● **Stated exercise**: Take the part of the rows that opens with the line containing "Image resolution: width=1389" and closes with the line containing "I will 13,823.", and write only those lines again with "Click" switched to "Press" and everything else left as it is.

Start of Provided data

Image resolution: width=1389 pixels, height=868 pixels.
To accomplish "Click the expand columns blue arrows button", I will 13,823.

End of Provided data
Start of Provided data

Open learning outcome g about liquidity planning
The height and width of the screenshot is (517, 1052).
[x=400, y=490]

End of Provided data

● **Written answer**:
Image resolution: width=1389 pixels, height=868 pixels.
To accomplish "Press the expand columns blue arrows button", I will 13,823.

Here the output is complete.